[start of Selected text]

- Born: September 30, 1954 (age 71) Cleveland, Ohio, United States
- Occupation: Actor
- Years active: 1978–2003

= Calvin Levels =

American film actor (born 1954)

Calvin Levels (born September 30, 1954) is an American film actor. In 1984, he won a Theatre World Award and was nominated for both the Tony Award for Best Performance by a Leading Actor in a Play and the Drama Desk Award for Outstanding Featured Actor in a Play for his portrayal of Calvin Jefferson in Open Admissions. Levels is known for his roles in the films The Atlanta Child Murders (1985), Adventures in Babysitting (1987), Johnny Suede (1991), and Hellbound (1994). For his role in The Atlanta Child Murders, Levels had to drastically change his diet and quit exercising, which he said took months to undo.

[end of Selected text]

Tasks to carry out:
1. List the films, with their years, that the Calvin Levels text says he is known for.
2. According to the Calvin Levels text, what character did he portray in Open Admissions?
3. Reproduce the Calvin Levels text from "Calvin Levels (born" to "months to undo.".

[start of Record set]

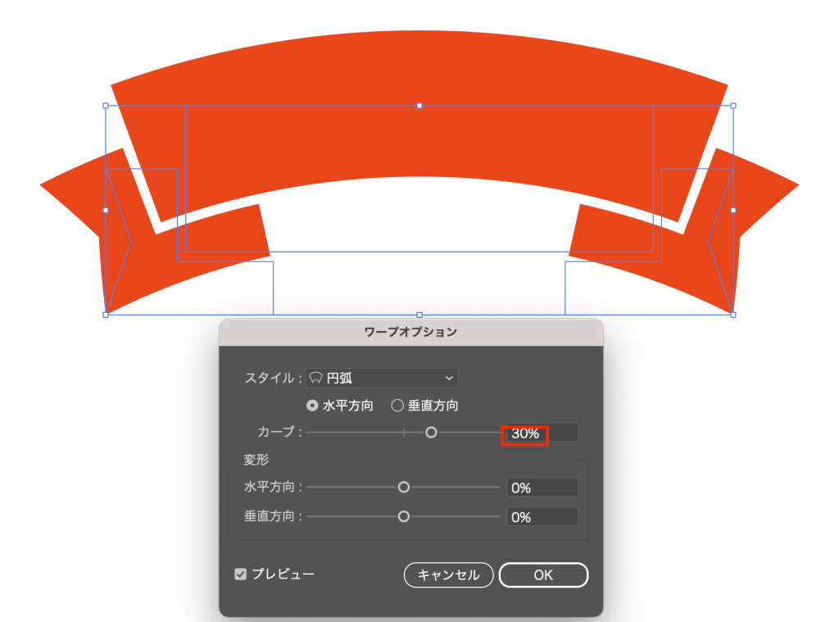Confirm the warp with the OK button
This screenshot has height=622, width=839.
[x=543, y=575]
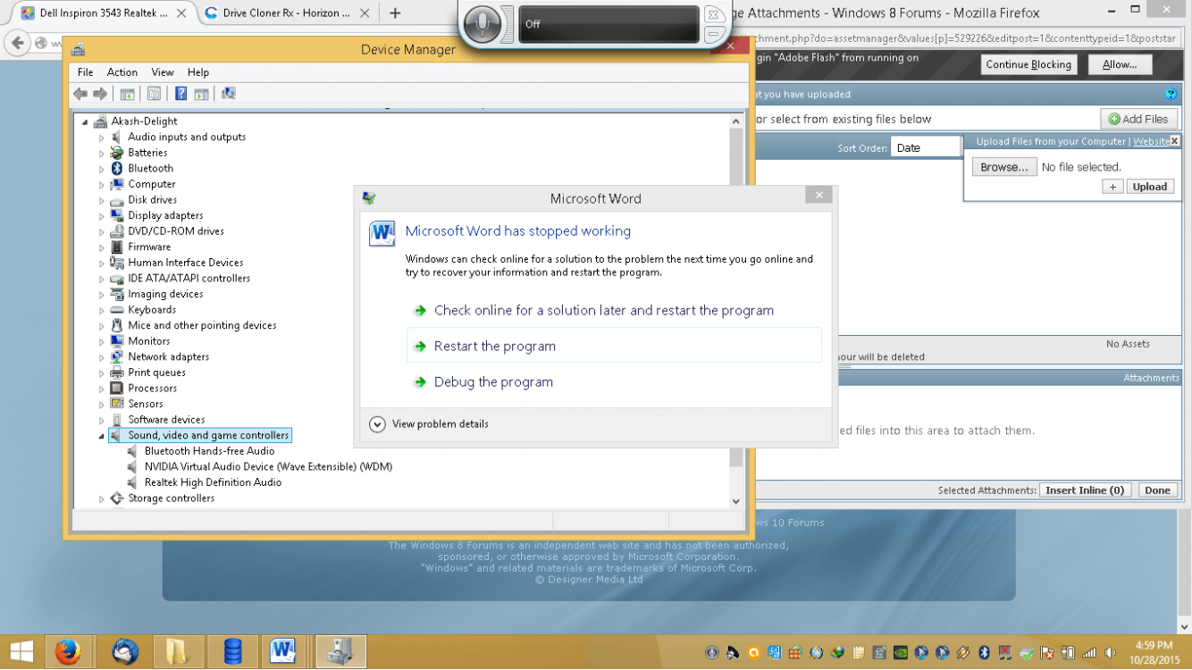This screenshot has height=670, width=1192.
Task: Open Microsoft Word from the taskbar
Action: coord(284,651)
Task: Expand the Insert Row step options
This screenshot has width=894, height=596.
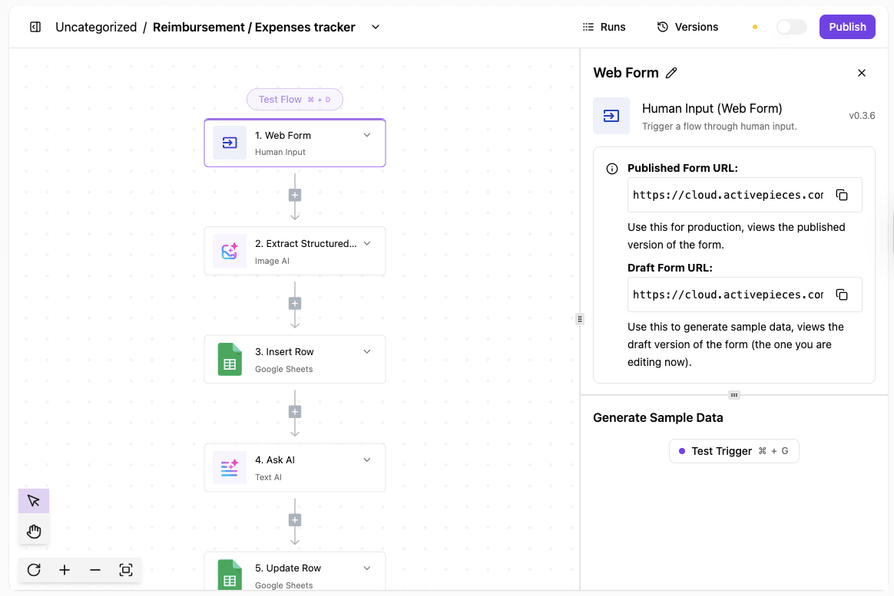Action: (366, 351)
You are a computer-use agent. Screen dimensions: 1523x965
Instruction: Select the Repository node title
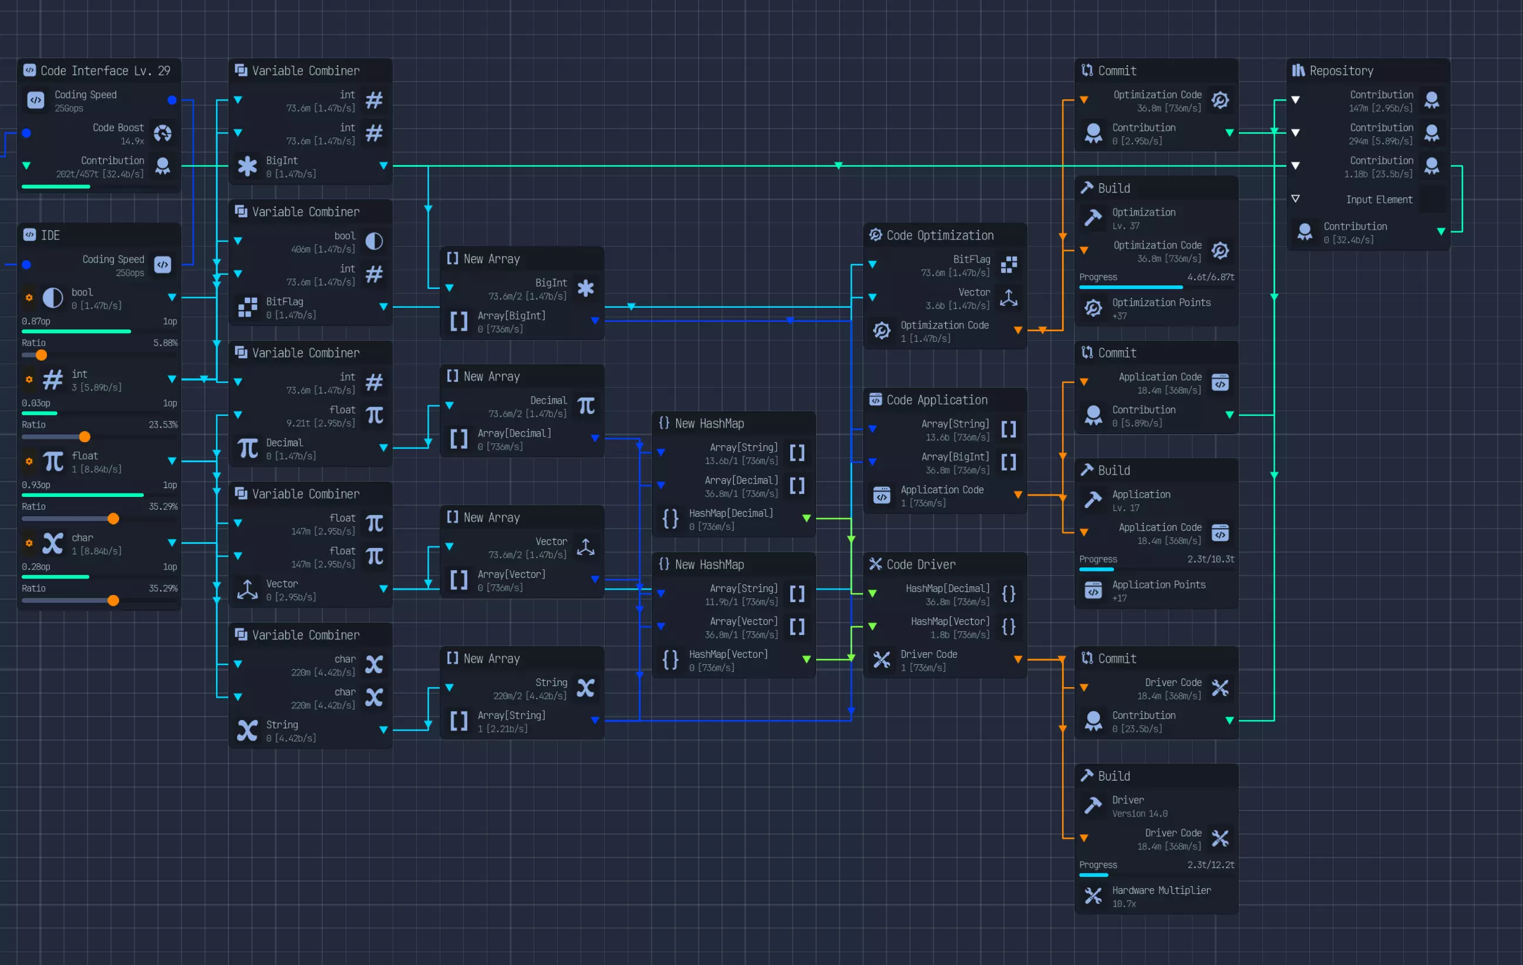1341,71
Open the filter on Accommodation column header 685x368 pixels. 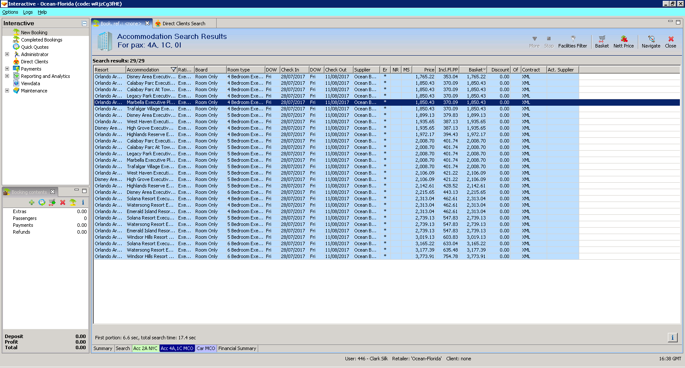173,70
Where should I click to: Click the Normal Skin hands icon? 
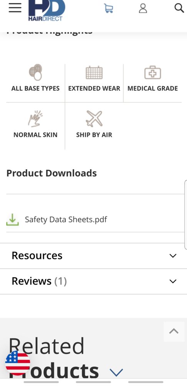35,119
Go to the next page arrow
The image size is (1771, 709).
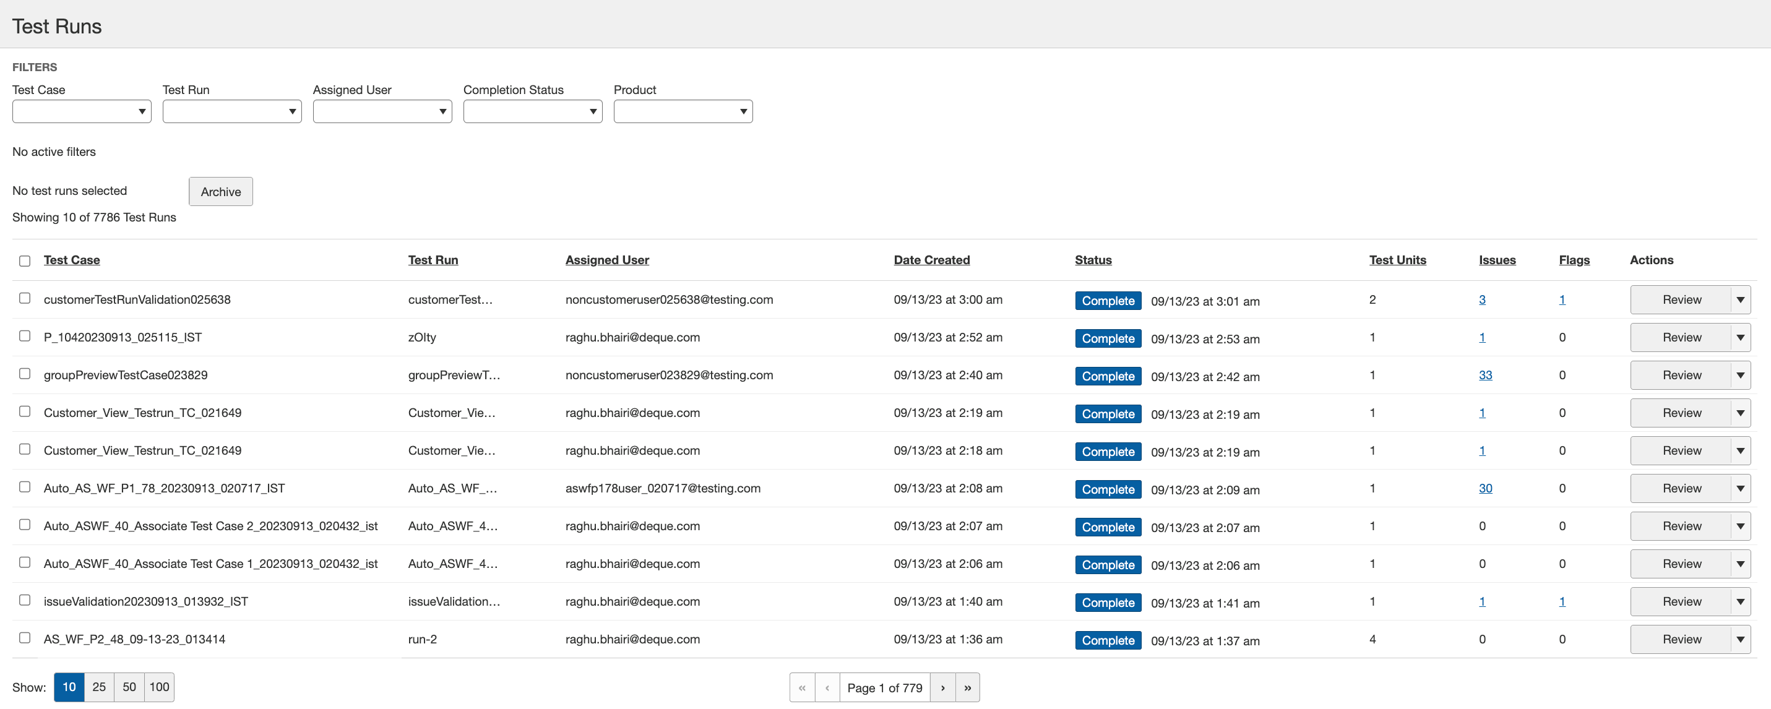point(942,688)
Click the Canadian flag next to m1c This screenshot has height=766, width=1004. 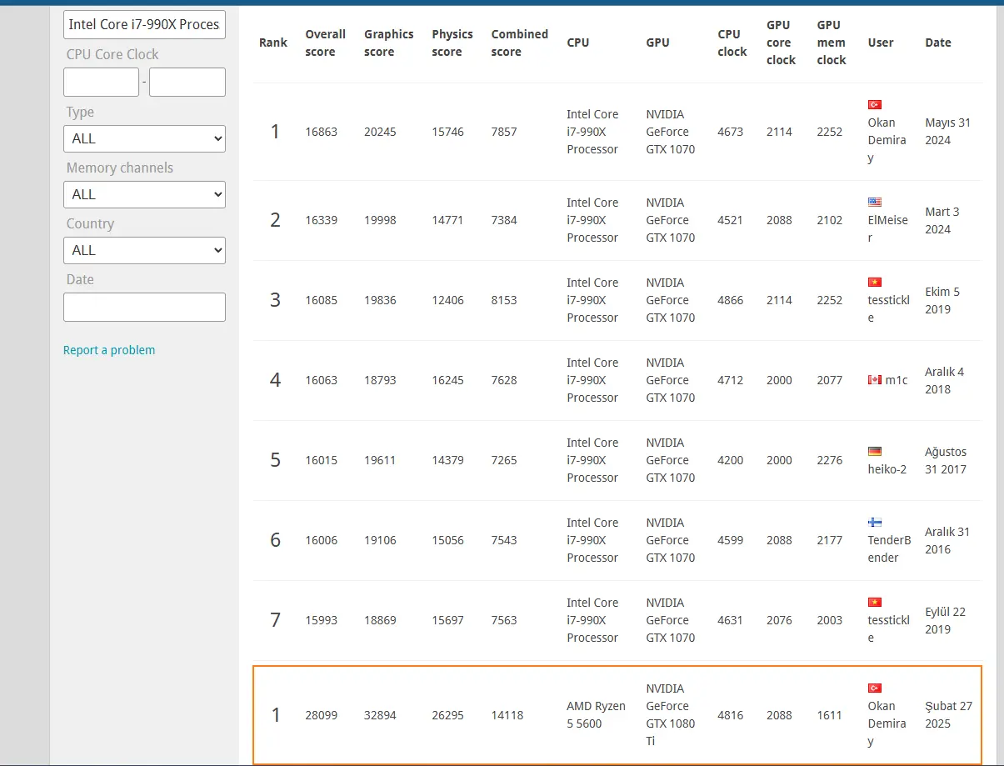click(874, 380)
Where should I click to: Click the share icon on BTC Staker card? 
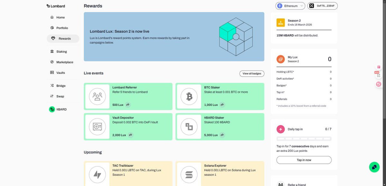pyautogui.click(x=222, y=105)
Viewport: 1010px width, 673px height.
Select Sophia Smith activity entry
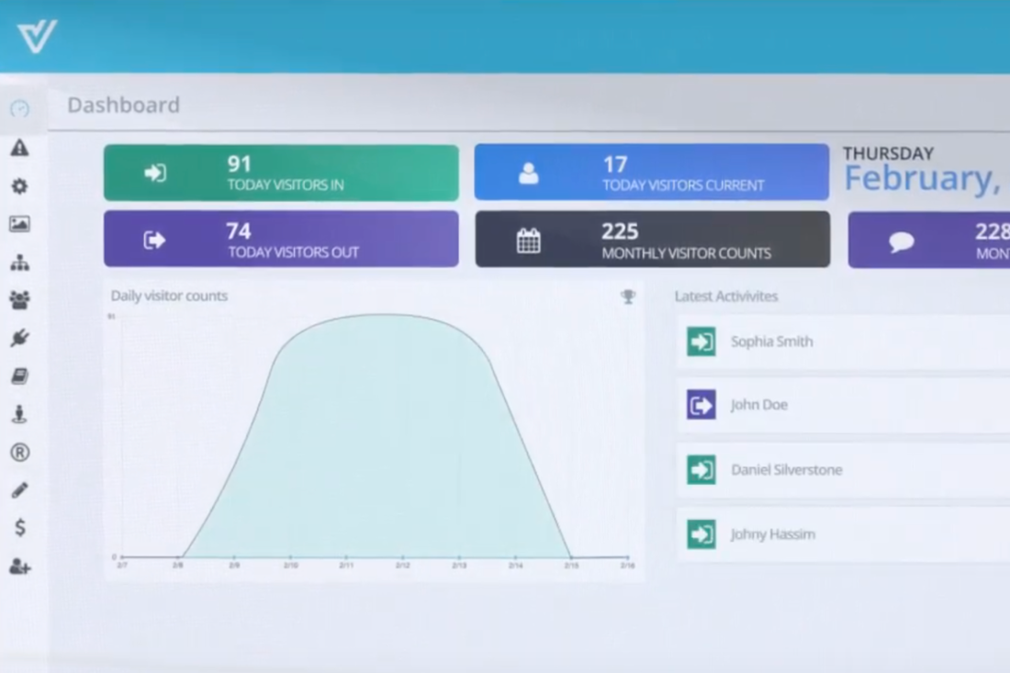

[end of Record set]

Full solutions:
1. The Atlanta Child Murders (1985), Adventures in Babysitting (1987), Johnny Suede (1991), Hellbound (1994)

2. Calvin Jefferson

3.
Calvin Levels (born September 30, 1954) is an American film actor. In 1984, he won a Theatre World Award and was nominated for both the Tony Award for Best Performance by a Leading Actor in a Play and the Drama Desk Award for Outstanding Featured Actor in a Play for his portrayal of Calvin Jefferson in Open Admissions. Levels is known for his roles in the films The Atlanta Child Murders (1985), Adventures in Babysitting (1987), Johnny Suede (1991), and Hellbound (1994). For his role in The Atlanta Child Murders, Levels had to drastically change his diet and quit exercising, which he said took months to undo.